6 Jan

Ludicrous $870M Ruling against PokerStars to solve Kentucky’s Financial Crisis

When times are tough, and perhaps we’ve overspent our budget, the sensibly minded among us will do the honorable thing; cut back on unnecessary outlay, work a little harder, maybe shut off the cable for a month until things are under control. Then there are the rare few who will go to extreme and ludicrous measures, such as robbing a bank to make up the extra cash.

PokerStars ordered to pay $870 million to Kentucky for 2006-2011 illegal online poker operationThat’s a frighteningly realistic comparison to what Kentucky is trying to do, using its longtime case against PokerStars to pay for its own mishandling of the state budget.

In what is being called a “ridiculous” and “frivolous” ruling by Judge Franklin Circuit Judge Thomas Wingate, PokerStars has been ordered to pay the exorbitant amount of $870 million to the Commonwealth. The ruling came down on Christmas Eve, ironically just weeks after Kentucky’s new Governor-elect Matt Bevin condemned the former Beshear administration for his inheritance of the state’s “financial crisis”.

On December 1, Bevin said in a news release that, “According to the Beshear administration, they are leaving Kentucky burdened with a projected biennial budget shortfall of more than $500 million.” Thus the $870 million Christmas gift – err, I mean, ruling against PokerStars – couldn’t have come at a more opportune moment.

The case stems from action taken against the world’s largest online poker room, PokerStars, back in 2010. Litigation against PokerStars stalled for the last 6 years, during which time the US Department of Justice went after the operator in 2011 for providing what amounted to illegal online gambling services to Americans following passage of the 2006 UIGEA.

PokerStars settled its claim with the US government in 2012, agreeing to pay $731 million – an amount well below Judge Wingate’s ordered payment of $870 to compensate a single US state. It should also be noted the DOJ handed over $6 million of that settlement to Kentucky’s Beshear administration for ‘cracking down’ on illegal online gambling.
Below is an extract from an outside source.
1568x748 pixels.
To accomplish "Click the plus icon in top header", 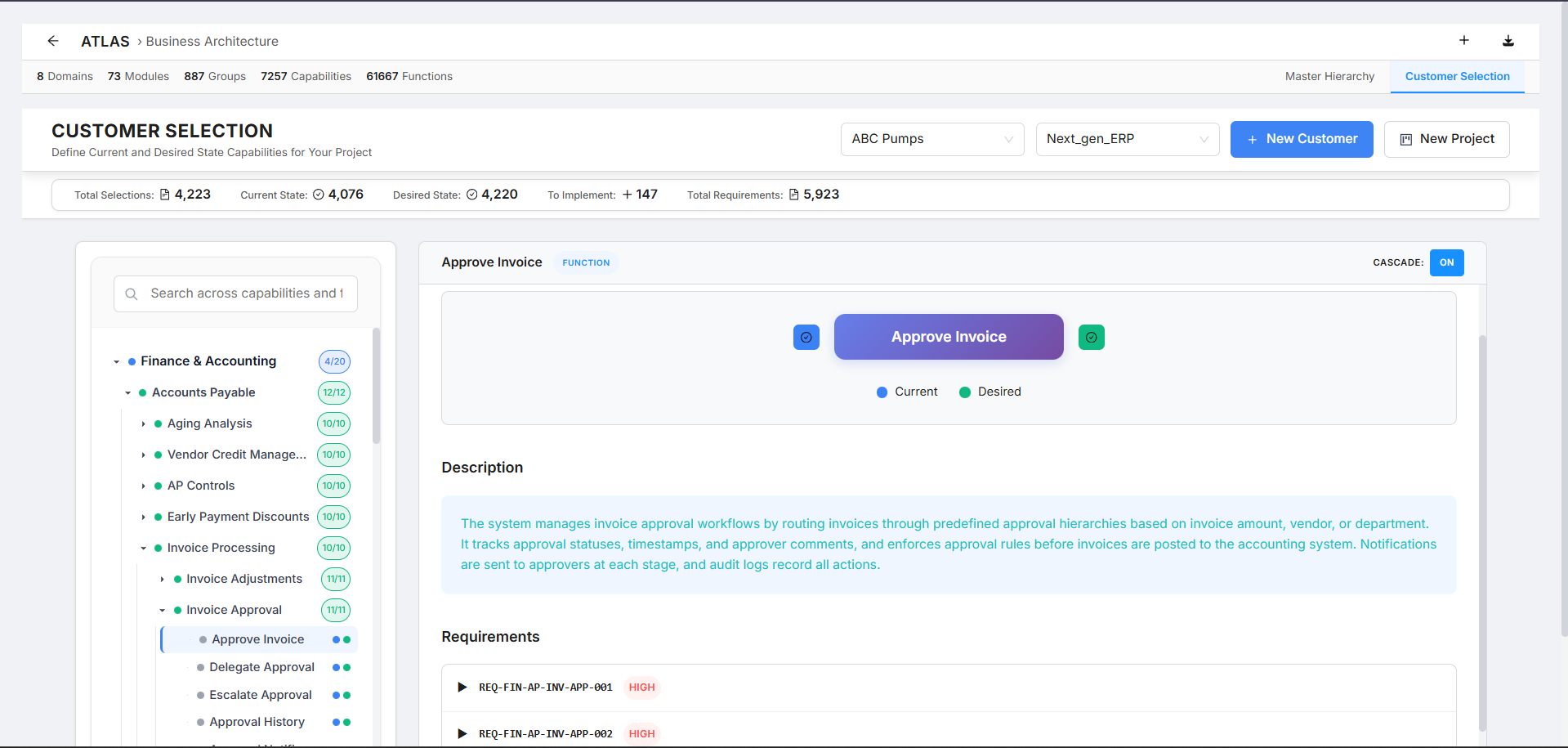I will tap(1463, 40).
According to prosecutors, an estimated 34,000 residents of the Commonwealth played real money online poker on PokerStars. It was alleged that those players lost $290 million during the 5-year span of alleged illegal gambling activity, from 2006 to 2011.
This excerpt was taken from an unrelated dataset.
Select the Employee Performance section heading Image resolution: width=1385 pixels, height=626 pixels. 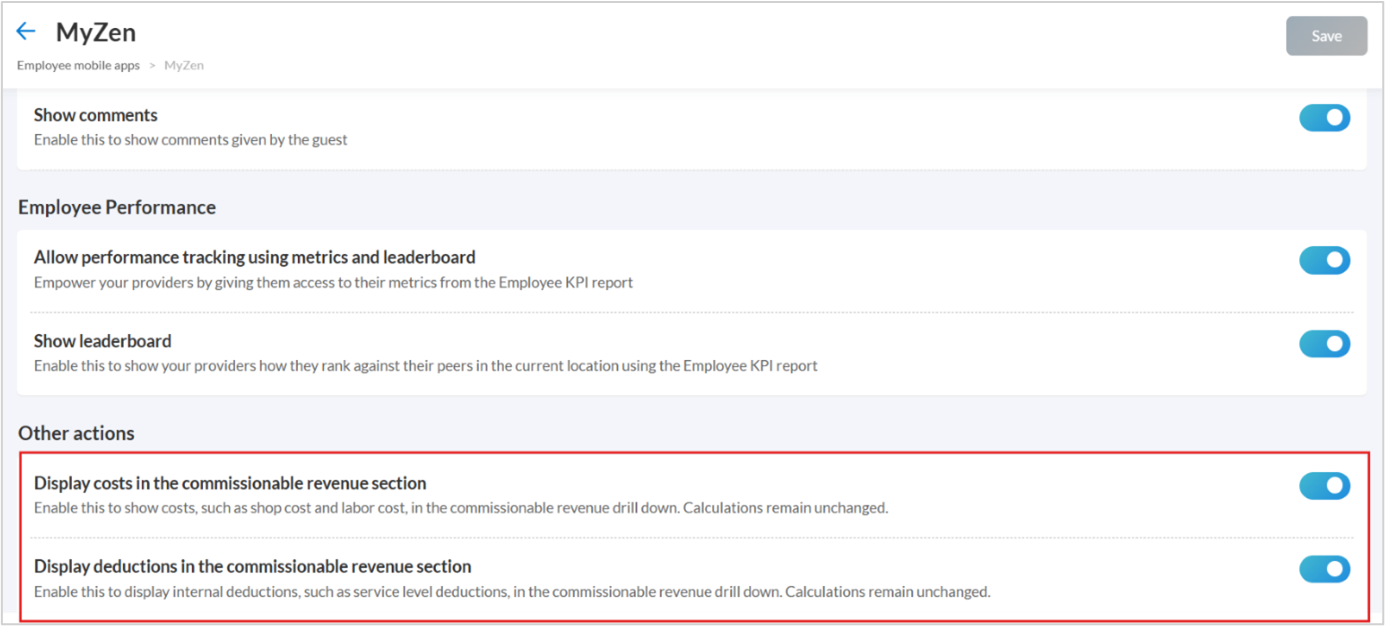(x=117, y=207)
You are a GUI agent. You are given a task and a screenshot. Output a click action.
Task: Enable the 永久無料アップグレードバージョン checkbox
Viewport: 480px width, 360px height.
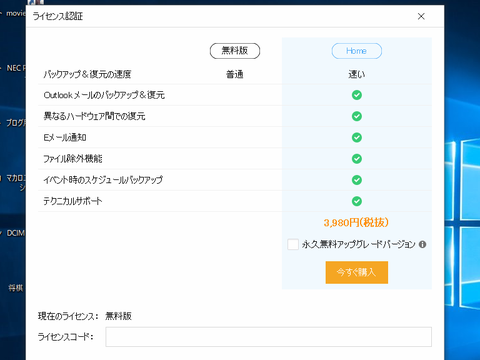coord(293,244)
Basing their case on a centuries-old law that permits Kentuckians to take legal action to collect gambling losses from the winners, Wingate tripled the amount of estimated debt in his ruling against PokerStars, resulting in total damages of $870 million. Furthermore, the company must pay an additional 12% interest on the debt until it’s paid in full.

It should go without saying that PokerStars owners have every intention of appealing the decision.

Strong Points for PokerStars Appeal

Amaya Gaming, the Canadian-based parent company that’s been ordered to fork over the grossly excessive amount in damages, did not even own PokerStars during the 5-year span for which the claim was made. The company was privately owned by Isai Scheinberg at that time, and later sold to Amaya for $4.9 billion in 2014.

Additionally, PokerStars did not “win” the money from Kentuckians. Online poker pits players against other players, therefore it was “other players” on the network that won the money. PokerStars stake in the case should only amount to, at most, $18 million, based on rake and fees collected from Kentuckians during that time.

Furthermore, the whole point of the outdated law on which the ruling was based is to return funds lost from gambling to the original owner(s). Kentucky has no intention of sharing the money with former PokerStars members, instead having every intention of paying down the excessive budget deficit.

“This is a frivolous and egregious misuse of an antiquated state statute to enrich the contingent-fee plaintiff’s attorneys hired by the commonwealth and not the people of Kentucky,” said Marlon Goldstein, General Counsel for Amaya. “A damages award in excess of $800 million is notable only for its absurdity.”

Amaya responded to the ruling by promising an appeal, and noting that any amount PokerStars may have to pay will be the responsibility of the online poker site’s previous owners.